Written exercise – Please write out these records again, replacing "computer-use agent" with "screen assistant" wherever it occurs and leaving everything else unchanged.

[Records from a collection]
— Start —
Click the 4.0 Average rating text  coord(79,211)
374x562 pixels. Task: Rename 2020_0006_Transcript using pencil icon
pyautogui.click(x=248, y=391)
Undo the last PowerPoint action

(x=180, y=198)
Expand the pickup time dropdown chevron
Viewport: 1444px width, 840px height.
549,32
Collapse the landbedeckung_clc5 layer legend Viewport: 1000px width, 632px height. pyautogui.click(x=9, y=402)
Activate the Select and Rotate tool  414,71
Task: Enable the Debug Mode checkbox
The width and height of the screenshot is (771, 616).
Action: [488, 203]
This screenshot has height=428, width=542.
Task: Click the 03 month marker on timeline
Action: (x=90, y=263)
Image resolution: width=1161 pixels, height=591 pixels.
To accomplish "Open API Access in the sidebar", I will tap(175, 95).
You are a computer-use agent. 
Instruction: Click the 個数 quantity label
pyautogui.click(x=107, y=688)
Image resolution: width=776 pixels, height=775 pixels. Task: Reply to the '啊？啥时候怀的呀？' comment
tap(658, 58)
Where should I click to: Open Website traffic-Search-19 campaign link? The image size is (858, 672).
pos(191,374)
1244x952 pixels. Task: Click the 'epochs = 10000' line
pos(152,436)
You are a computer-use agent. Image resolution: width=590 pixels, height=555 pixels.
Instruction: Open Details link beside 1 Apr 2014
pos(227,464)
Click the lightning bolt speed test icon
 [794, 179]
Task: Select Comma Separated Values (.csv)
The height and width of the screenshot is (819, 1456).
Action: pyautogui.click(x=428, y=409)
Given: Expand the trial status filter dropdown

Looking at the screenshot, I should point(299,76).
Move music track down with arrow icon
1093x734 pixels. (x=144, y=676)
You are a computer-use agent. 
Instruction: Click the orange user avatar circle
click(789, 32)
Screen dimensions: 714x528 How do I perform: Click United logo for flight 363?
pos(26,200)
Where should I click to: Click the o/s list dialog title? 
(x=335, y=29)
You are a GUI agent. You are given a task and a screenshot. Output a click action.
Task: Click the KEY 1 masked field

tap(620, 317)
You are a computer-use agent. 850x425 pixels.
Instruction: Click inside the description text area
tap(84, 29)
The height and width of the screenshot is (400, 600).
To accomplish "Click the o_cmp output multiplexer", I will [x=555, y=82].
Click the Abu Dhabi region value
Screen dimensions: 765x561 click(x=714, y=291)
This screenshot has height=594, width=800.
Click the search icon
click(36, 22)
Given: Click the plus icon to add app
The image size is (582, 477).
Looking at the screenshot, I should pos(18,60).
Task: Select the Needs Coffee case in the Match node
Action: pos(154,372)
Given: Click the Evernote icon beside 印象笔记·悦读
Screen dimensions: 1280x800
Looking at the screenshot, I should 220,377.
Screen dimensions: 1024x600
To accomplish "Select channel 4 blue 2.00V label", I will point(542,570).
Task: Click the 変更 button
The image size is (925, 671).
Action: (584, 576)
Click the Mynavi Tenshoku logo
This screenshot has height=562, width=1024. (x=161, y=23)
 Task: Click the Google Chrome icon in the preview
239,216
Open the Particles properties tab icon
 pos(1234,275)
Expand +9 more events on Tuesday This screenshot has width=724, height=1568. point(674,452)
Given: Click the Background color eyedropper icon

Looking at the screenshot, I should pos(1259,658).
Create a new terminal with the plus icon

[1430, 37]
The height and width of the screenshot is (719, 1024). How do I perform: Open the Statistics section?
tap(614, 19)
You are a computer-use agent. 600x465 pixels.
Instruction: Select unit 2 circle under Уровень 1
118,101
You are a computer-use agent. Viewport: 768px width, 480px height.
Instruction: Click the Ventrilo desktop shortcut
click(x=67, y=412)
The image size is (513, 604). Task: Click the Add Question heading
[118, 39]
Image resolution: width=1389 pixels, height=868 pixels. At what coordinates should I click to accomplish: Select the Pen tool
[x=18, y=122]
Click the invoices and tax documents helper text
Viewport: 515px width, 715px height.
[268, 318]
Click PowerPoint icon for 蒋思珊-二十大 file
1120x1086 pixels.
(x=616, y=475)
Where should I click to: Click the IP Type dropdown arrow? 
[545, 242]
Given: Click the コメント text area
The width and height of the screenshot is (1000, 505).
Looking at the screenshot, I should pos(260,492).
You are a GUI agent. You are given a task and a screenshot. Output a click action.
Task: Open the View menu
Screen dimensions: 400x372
— End —
Answer for this exercise –
Click the 4.0 Average rating text  coord(79,211)
374x562 pixels. Task: Rename 2020_0006_Transcript using pencil icon
pyautogui.click(x=248, y=391)
Undo the last PowerPoint action

(x=180, y=198)
Expand the pickup time dropdown chevron
Viewport: 1444px width, 840px height.
549,32
Collapse the landbedeckung_clc5 layer legend Viewport: 1000px width, 632px height. pyautogui.click(x=9, y=402)
Activate the Select and Rotate tool  414,71
Task: Enable the Debug Mode checkbox
The width and height of the screenshot is (771, 616).
Action: [488, 203]
This screenshot has height=428, width=542.
Task: Click the 03 month marker on timeline
Action: (x=90, y=263)
Image resolution: width=1161 pixels, height=591 pixels.
To accomplish "Open API Access in the sidebar", I will tap(175, 95).
You are a screen assistant. 
Instruction: Click the 個数 quantity label
pyautogui.click(x=107, y=688)
Image resolution: width=776 pixels, height=775 pixels. Task: Reply to the '啊？啥时候怀的呀？' comment
tap(658, 58)
Where should I click to: Open Website traffic-Search-19 campaign link? The image size is (858, 672).
pos(191,374)
1244x952 pixels. Task: Click the 'epochs = 10000' line
pos(152,436)
You are a screen assistant. Image resolution: width=590 pixels, height=555 pixels.
Instruction: Open Details link beside 1 Apr 2014
pos(227,464)
Click the lightning bolt speed test icon
 [794, 179]
Task: Select Comma Separated Values (.csv)
The height and width of the screenshot is (819, 1456).
Action: pyautogui.click(x=428, y=409)
Given: Expand the trial status filter dropdown

Looking at the screenshot, I should point(299,76).
Move music track down with arrow icon
1093x734 pixels. (x=144, y=676)
You are a screen assistant. 
Instruction: Click the orange user avatar circle
click(789, 32)
Screen dimensions: 714x528 How do I perform: Click United logo for flight 363?
pos(26,200)
Where should I click to: Click the o/s list dialog title? 
(x=335, y=29)
You are a GUI agent. You are given a task and a screenshot. Output a click action.
Task: Click the KEY 1 masked field

tap(620, 317)
You are a screen assistant. 850x425 pixels.
Instruction: Click inside the description text area
tap(84, 29)
The height and width of the screenshot is (400, 600).
To accomplish "Click the o_cmp output multiplexer", I will [x=555, y=82].
Click the Abu Dhabi region value
Screen dimensions: 765x561 click(x=714, y=291)
This screenshot has height=594, width=800.
Click the search icon
click(36, 22)
Given: Click the plus icon to add app
The image size is (582, 477).
Looking at the screenshot, I should pos(18,60).
Task: Select the Needs Coffee case in the Match node
Action: pos(154,372)
Given: Click the Evernote icon beside 印象笔记·悦读
Screen dimensions: 1280x800
Looking at the screenshot, I should 220,377.
Screen dimensions: 1024x600
To accomplish "Select channel 4 blue 2.00V label", I will point(542,570).
Task: Click the 変更 button
The image size is (925, 671).
Action: (584, 576)
Click the Mynavi Tenshoku logo
This screenshot has height=562, width=1024. (x=161, y=23)
 Task: Click the Google Chrome icon in the preview
239,216
Open the Particles properties tab icon
 pos(1234,275)
Expand +9 more events on Tuesday This screenshot has width=724, height=1568. point(674,452)
Given: Click the Background color eyedropper icon

Looking at the screenshot, I should pos(1259,658).
Create a new terminal with the plus icon

[1430, 37]
The height and width of the screenshot is (719, 1024). How do I perform: Open the Statistics section?
tap(614, 19)
You are a screen assistant. 600x465 pixels.
Instruction: Select unit 2 circle under Уровень 1
118,101
You are a screen assistant. Viewport: 768px width, 480px height.
Instruction: Click the Ventrilo desktop shortcut
click(x=67, y=412)
The image size is (513, 604). Task: Click the Add Question heading
[118, 39]
Image resolution: width=1389 pixels, height=868 pixels. At what coordinates should I click to accomplish: Select the Pen tool
[x=18, y=122]
Click the invoices and tax documents helper text
Viewport: 515px width, 715px height.
[268, 318]
Click PowerPoint icon for 蒋思珊-二十大 file
1120x1086 pixels.
(x=616, y=475)
Where should I click to: Click the IP Type dropdown arrow? 
[545, 242]
Given: Click the コメント text area
The width and height of the screenshot is (1000, 505).
Looking at the screenshot, I should pos(260,492).
You are a GUI agent. You are given a task and a screenshot. Output a click action.
Task: Open the View menu
Screen dimensions: 400x372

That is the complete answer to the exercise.